いざCS!楽天は短期決戦に強いのか、弱いのか? (4ページ目)

  • 中島大輔●文 text by Nakajima Daisuke 荒川祐史● photo by Arakawa Yuji

 打者目線の田尾氏は、現役時代に何度も対戦した巨人の大エース・江川卓氏との対戦を振り返り、田中の弱点をこう見立てた。
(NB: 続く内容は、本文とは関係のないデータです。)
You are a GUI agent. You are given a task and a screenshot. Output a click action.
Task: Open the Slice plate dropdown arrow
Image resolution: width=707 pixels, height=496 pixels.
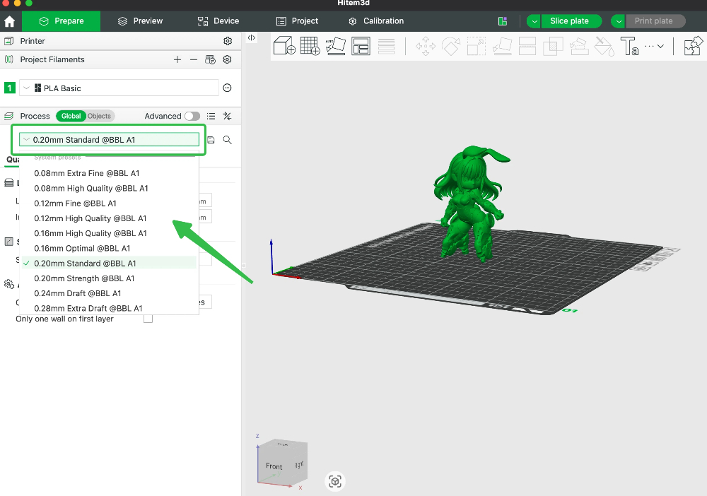(532, 20)
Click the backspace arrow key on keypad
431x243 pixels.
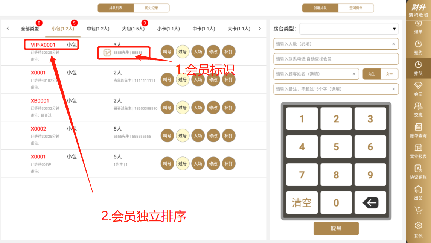(x=370, y=203)
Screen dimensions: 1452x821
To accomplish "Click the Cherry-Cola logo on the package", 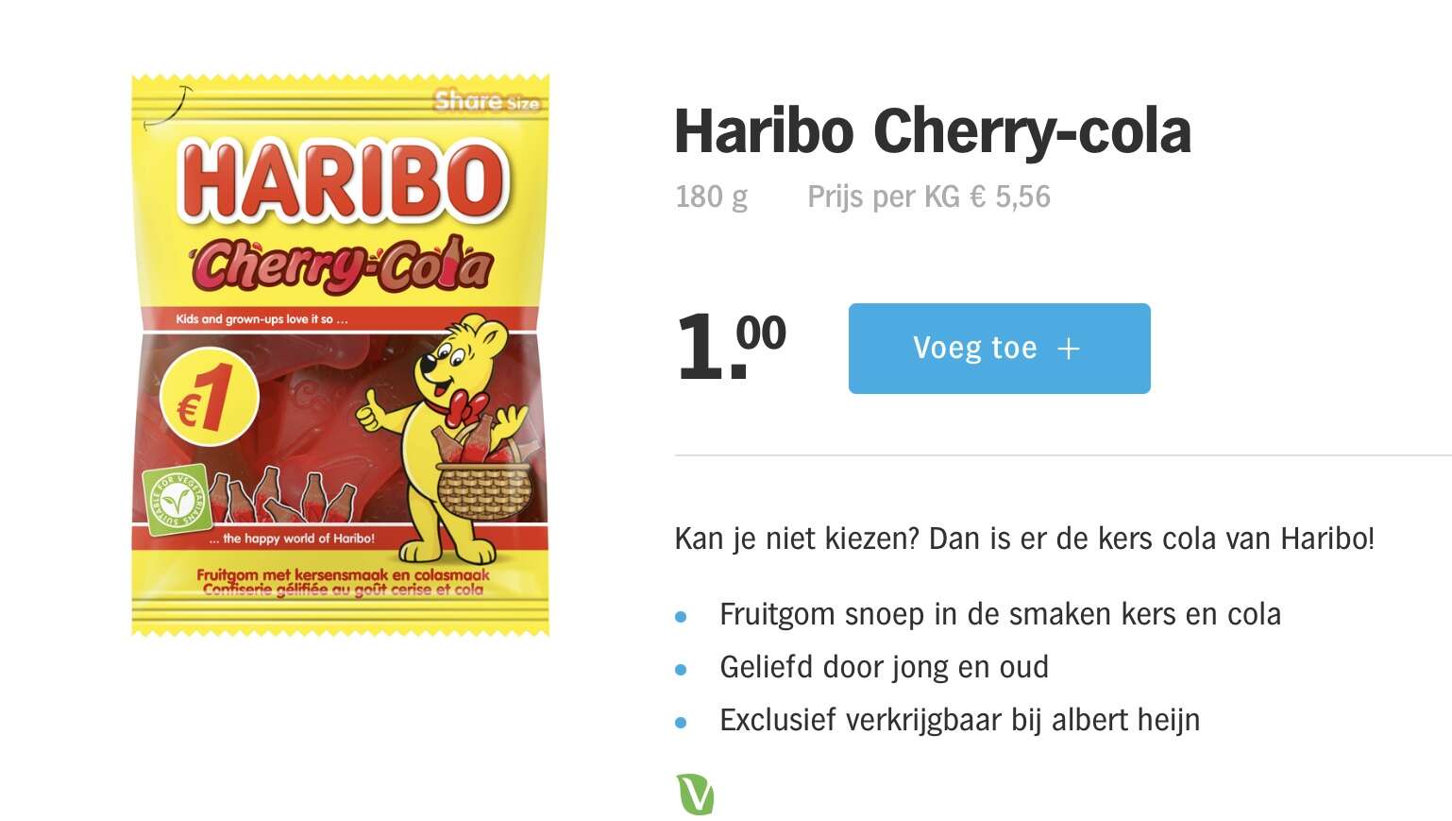I will (x=342, y=264).
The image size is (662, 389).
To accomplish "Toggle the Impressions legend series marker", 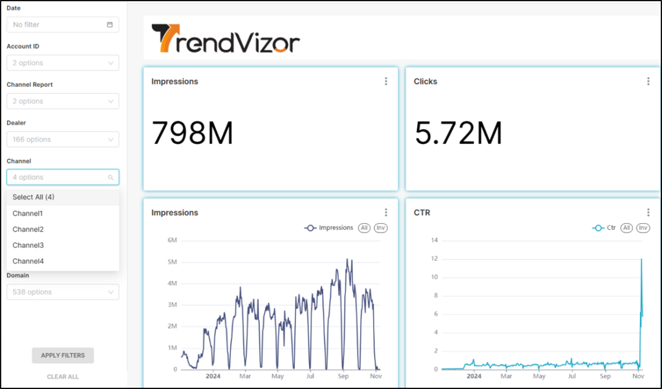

「今シーズンの田中は、ランナーを出しながらも点を与えないのが特徴でした。そう考えると、得点圏にランナーがいない場面で長打を狙っていくことが、田中攻略のポイントになると思います。僕が江川と対戦したときは、『相手が絶好調なら、ランナーなしの場面がチャンス』と周囲から言われていました。江川、田中クラスのピッチャーが得点圏にランナーを背負ったときに力を入れて投げてきたら、打てないですよ。一発のあるバッターは、『つなぐ』のではなく、『決める』意識が必要です」

 今季の田中は走者なしの場面では力をセーブし、ピンチではギアを上げて相手打者をねじ伏せていた。そうした状況に応じたピッチングをできるから、リーグ1位の防御率1.27という驚異的な安定感を誇っているのだ。田中が打ち崩されるスキは、ほとんど見当たらない。それだけに、対戦相手は先にリードを奪うことができれば、一気に波に乗ることができる。先手必勝で勢いづくことは、短期決戦のポイントによく挙げられることだ。

 田尾氏が言う。

「僕は日本シリーズを3回経験して、優勝したのは1回でした。全部のシリーズで『流れ』があって、どちらが勝ってもおかしくなかった。短期決戦は、先に流れに乗れるかどうかの勝負です」

 楽天は短期決戦に強いのか、弱いのか――。識者の意見を聞いてみると、絶対エースを擁する楽天は、短期決戦向きのチームと言えそうだ。そして田中で先手を取ったとき、初の日本一が一気に現実味を帯びてくるだろう。